Son successeur, Henri IV, était un enfant de six ans, sous le règne de qui l’Allemagne fut longtemps paralysée, d’abord par une régence orageuse, puis par une dangereuse révolte des Saxons. Rome sut profiter des circonstances. A la mort d’Étienne IX (1058), l’aristocratie, revenant à sa tradition, s’était empressée de faire proclamer un de ses fidèles, Benoît X. Mais les temps étaient changés et la série des papes féodaux se clôtura, en même temps que celle des papes impériaux, par l’élection de Nicolas II, due au parti de la réforme. L’Église était décidée à secouer toute tutelle, celle de l’Allemagne, comme celle des barons romains. Le nom choisi par le nouveau pontife rappelait ce « Nicolas » qui, au ixe siècle, avait si énergiquement proclamé la supériorité du glaive spirituel ; on ne pouvait indiquer plus clairement la volonté d’une orientation nouvelle.

Durant les quinze années qui s’étaient écoulées depuis Clément II, la papauté, grâce aux nominations faites par Henri III, non seulement avait repris sa place à la tête de l’Église, mais était entourée d’une vénération et pourvue d’une influence qu’elle n’avait encore possédées à aucune époque. La rénovation religieuse qui s’était accomplie au dehors d’elle, tournait maintenant vers le successeur de Saint Pierre, les vœux et les dévouements de toute l’Église, clergé et fidèles. Cette immense force morale que l’ascétisme des moines avait suscitée, donnait enfin à Rome le chef qu’elle attendait et à qui son obéissance enthousiaste était assurée d’avance. Cette fidélité au Christ, qui embrasait les âmes, se confondait maintenant avec la fidélité à son vicaire. Qu’il parlât, sa parole serait entendue et révérée jusqu’au bout de la catholicité. Et la catholicité n’avait pas seulement augmenté sa ferveur, mais s’était étendue.
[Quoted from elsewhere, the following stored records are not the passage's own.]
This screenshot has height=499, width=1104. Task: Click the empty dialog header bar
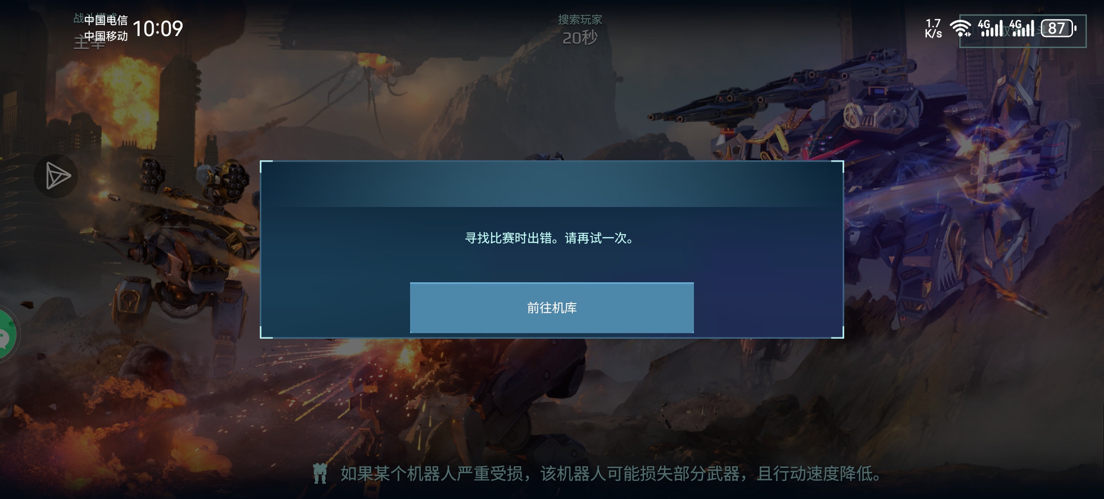tap(552, 184)
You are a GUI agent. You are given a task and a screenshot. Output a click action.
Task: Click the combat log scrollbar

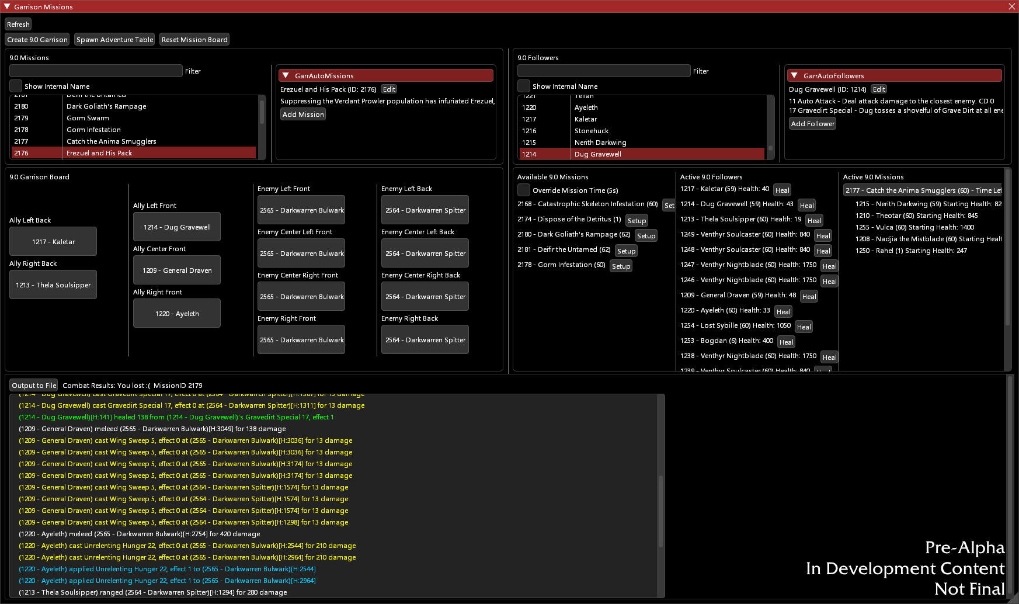(x=660, y=511)
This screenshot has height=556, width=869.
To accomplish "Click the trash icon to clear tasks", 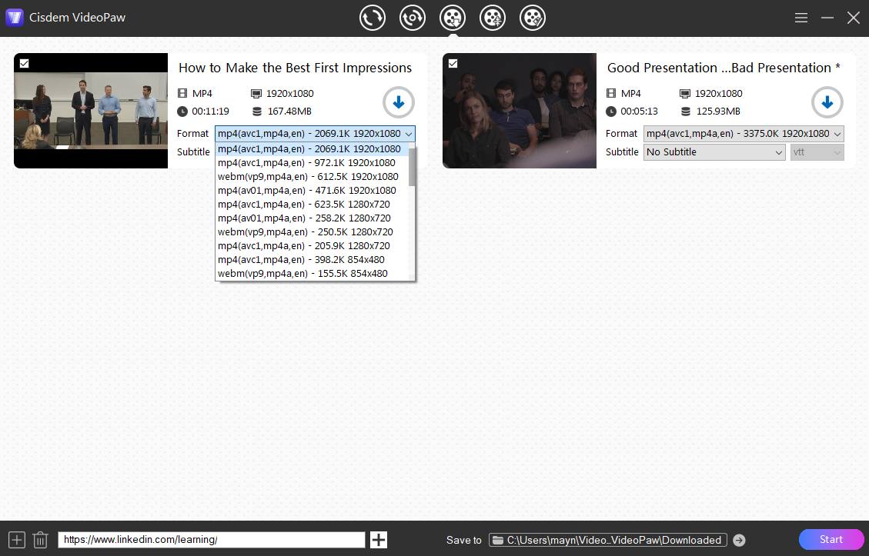I will 41,539.
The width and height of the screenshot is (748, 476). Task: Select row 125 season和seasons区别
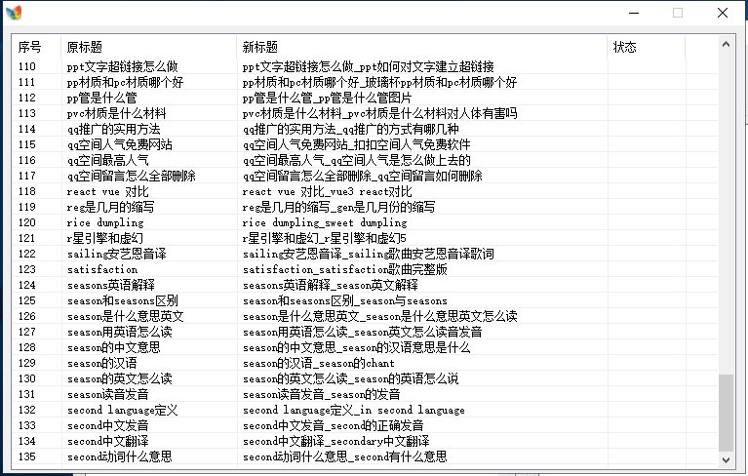click(x=365, y=300)
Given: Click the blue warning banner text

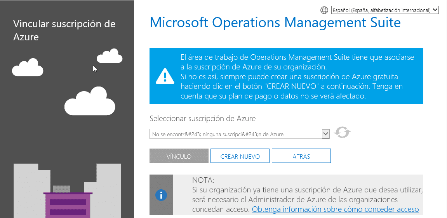Looking at the screenshot, I should click(x=297, y=76).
Depuis le commencement du xie siècle, elle avait rayonné sur le Danemark, sur la Sicile, sur la Norvège, jusque sur la lointaine Islande, et ces conquêtes nouvelles, auxquelles la papauté n’avait pris aucune part, c’était vers elle aussi qu’elles gravitaient. Jamais Rome n’avait possédé ni un domaine spirituel aussi vaste, ni une autorité aussi ferme. Sa rupture définitive avec l’Église grecque en 1054 venait de montrer quelle confiance elle avait désormais dans ses forces.

Comment aurait-elle pu supporter plus longtemps la protection simoniaque de l’empereur ? Comment continuer plus longtemps à le laisser disposer de la tiare au profit d’évêques allemands ; humilier plus longtemps au profit du souverain d’une seule nation son pouvoir universel ? La minorité de Henri IV permettait de secouer le joug. En 1059, Nicolas II, pour placer désormais la nomination des papes à l’abri de toute immixtion étrangère, la confiait au collège des cardinaux. D’un seul coup, il mettait fin ainsi et aux élections tumultueuses qui avaient causé le long déclin de la papauté, et à l’immixtion de l’empereur. La désignation du Vicaire du Christ ne devait plus appartenir qu’à l’Église, se recueillant dans la paix et la liberté. Une clause spéciale dans la bulle décidait, contrairement à la tradition constamment suivie, que ce grand acte ne devait plus nécessairement s’accomplir à Rome : les cardinaux étaient libres de s’assembler n’importe où s’ils ne se croyaient pas en sécurité dans la ville au moment du consistoire.

On peut faire dater de cette réforme le conflit entre la papauté et l’Empire. Il était désormais inévitable et Nicolas II ne se faisait aucune illusion sur l’avenir. Ce n’est pas le hasard qui a placé à la même année, où les cardinaux reçurent le droit d’élection, son traité d’alliance avec les Normands.

Les mesures prises en même temps par le pape contre le mariage des prêtres et la simonie fournissent la preuve qu’il pouvait compter sur l’appui des masses. Dans l’Italie du nord, le peuple se soulève contre les évêques impériaux qui résistaient aux ordres de Rome. Ce ne sont pas d’ailleurs exclusivement des motifs religieux qui provoquèrent les troubles de la pataria, c’est-à-dire de la canaille, comme les princes d’Église et leurs adhérents appelaient dédaigneusement leurs ennemis. Sous l’influence du commerce renaissant, une classe sociale nouvelle, la bourgeoisie, se formait dans les villes lombardes et elle profita du motif que lui fournissait la piété, pour s’insurger contre les évêques dont l’administration ne tenait pas compte de ses besoins nouveaux.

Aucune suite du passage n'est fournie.